Here's a quick test any homeowner can do safely. Disconnect the opener by pulling the red emergency release cord. Lift the door manually to about waist height, then let go. It should stay in place. If it drifts up or falls down, the spring tension is off and the door is out of balance. An unbalanced door puts unnecessary strain on your opener motor every single time it runs.
Look at the metal tracks on both sides of the door. Cold temperatures cause metal to contract slightly, and that contraction. combined with vibration from the opener. can loosen the bolts that hold the track brackets to the wall. Tighten any loose bolts with a socket wrench. Also check for visible bends or gaps in the track itself. A bent track is a repair job; don't try to hammer it straight yourself.
While you're at it, look at the cables running along the sides of the door. They should be taut and free of fraying. Loose or frayed cables are a sign that the spring system isn't working correctly and that a failure may be coming.

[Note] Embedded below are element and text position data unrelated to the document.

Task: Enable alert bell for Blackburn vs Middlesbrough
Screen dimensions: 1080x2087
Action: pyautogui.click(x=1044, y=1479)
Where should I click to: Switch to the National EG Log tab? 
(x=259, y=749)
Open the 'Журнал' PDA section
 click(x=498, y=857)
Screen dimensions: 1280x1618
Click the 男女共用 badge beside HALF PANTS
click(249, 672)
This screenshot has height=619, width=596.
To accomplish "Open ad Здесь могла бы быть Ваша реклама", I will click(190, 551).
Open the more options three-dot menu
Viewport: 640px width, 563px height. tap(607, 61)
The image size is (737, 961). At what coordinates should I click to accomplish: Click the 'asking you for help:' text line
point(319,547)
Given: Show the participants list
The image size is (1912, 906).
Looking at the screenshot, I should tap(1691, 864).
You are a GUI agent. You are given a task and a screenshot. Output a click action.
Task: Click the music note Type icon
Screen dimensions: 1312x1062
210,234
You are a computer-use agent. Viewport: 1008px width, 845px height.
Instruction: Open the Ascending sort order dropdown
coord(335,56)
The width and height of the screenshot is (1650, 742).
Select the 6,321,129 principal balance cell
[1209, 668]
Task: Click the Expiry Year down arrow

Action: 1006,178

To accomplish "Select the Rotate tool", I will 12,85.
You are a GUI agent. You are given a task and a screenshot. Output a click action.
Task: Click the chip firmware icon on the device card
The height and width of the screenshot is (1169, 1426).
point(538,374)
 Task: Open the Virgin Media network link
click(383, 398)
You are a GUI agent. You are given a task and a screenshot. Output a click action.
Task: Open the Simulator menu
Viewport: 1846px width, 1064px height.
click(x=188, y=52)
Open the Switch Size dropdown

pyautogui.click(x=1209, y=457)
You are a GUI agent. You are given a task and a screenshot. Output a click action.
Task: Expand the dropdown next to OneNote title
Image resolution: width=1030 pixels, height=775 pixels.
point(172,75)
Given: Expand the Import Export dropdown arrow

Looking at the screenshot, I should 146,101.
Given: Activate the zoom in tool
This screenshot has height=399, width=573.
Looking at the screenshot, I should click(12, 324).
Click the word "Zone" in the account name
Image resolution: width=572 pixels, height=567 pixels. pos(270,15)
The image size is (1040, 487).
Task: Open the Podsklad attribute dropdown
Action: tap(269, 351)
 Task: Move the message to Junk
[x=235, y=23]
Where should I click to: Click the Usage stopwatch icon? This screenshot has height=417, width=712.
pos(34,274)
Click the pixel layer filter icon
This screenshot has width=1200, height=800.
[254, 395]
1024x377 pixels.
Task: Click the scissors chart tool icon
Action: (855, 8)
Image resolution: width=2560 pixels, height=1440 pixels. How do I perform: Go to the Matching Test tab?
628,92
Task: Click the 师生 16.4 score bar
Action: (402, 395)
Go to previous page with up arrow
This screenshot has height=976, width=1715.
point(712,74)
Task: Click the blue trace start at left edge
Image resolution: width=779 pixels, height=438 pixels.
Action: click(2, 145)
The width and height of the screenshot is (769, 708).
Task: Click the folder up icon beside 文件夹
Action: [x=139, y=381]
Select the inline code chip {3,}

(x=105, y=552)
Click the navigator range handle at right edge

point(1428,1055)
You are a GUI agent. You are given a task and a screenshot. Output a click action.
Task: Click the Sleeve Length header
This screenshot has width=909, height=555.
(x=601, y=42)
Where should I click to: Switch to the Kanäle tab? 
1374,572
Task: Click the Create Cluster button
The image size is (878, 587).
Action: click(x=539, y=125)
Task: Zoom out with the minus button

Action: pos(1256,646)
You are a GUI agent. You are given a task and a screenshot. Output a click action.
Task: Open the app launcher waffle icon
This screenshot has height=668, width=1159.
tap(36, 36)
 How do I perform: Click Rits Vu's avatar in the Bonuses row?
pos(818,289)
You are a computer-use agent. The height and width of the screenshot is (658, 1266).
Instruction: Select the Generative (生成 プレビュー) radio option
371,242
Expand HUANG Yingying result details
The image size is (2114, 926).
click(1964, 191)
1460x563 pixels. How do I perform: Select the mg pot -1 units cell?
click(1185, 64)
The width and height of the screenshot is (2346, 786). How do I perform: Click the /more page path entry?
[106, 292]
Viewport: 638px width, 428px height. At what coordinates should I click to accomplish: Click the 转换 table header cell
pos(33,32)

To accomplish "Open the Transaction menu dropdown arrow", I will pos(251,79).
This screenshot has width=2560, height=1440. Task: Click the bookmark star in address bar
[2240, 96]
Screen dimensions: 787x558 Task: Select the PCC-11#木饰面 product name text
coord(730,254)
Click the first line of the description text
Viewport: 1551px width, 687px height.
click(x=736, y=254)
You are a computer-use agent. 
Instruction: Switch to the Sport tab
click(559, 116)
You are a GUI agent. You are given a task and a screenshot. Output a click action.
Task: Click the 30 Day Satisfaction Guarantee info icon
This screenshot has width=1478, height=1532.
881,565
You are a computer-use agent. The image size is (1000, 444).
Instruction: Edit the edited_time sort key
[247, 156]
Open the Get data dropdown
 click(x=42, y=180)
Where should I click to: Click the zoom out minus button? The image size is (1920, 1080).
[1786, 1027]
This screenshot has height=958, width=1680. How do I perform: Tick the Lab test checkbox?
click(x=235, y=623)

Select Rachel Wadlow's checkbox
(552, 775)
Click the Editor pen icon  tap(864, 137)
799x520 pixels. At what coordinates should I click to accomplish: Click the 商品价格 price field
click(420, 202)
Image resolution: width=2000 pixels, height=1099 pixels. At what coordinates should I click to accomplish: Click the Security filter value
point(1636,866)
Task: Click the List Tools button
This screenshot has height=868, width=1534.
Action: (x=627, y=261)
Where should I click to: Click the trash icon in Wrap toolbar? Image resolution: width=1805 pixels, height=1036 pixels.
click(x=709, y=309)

The photo-eye sensors near the floor of your garage opening got a full winter of snow splash, salt spray, and condensation. A dirty sensor lens can cause the door to reverse unexpectedly or refuse to close. Wipe each lens with a soft, dry cloth and check that the indicator light on each sensor is solid (not blinking). Make sure nothing is blocking the beam between the two sensors.
For residents across the river in Everett or over in Somerville who deal with similar road salt conditions, this sensor cleaning step is just as important. salt residue is surprisingly corrosive on sensor housings over time.
There's a clear line between homeowner maintenance and professional repair. Lubrication, visual inspections, sensor cleaning, and bolt tightening are all reasonable DIY tasks. Anything involving springs, cables, or track realignment should be handled by a technician.
If your spring inspection check turns up red flags, or if the balance test shows the door isn't staying put, reach out to schedule a visit before the problem gets worse. Catching a spring issue in spring is a lot better than dealing with a broken spring in January.
You can also browse our full list of garage door services to see what a professional tune-up includes. it covers more ground than most homeowners expect.
Q: How often should I lubricate my garage door? A: Twice a year is a good baseline. once in the fall before cold weather sets in, and once in the spring after the freeze-thaw season. If your door is particularly noisy or stiff, don't wait; lubricate it as needed.
Q: Can I use WD-40 on my garage door springs and rollers? A: No. WD-40 is a water-displacement solvent, not a long-term lubricant. It can actually attract dirt and dry out over time. Use a silicone-based or lithium-based lubricant specifically designed for garage door hardware.
Q: My door passed the balance test, but it still sounds loud. What's going on? A: Noise without imbalance is usually a lubrication issue or worn rollers. Steel rollers are noisier than nylon rollers, and if yours are original to the house. common in older Malden homes. an upgrade to nylon rollers can make a noticeable difference in noise level.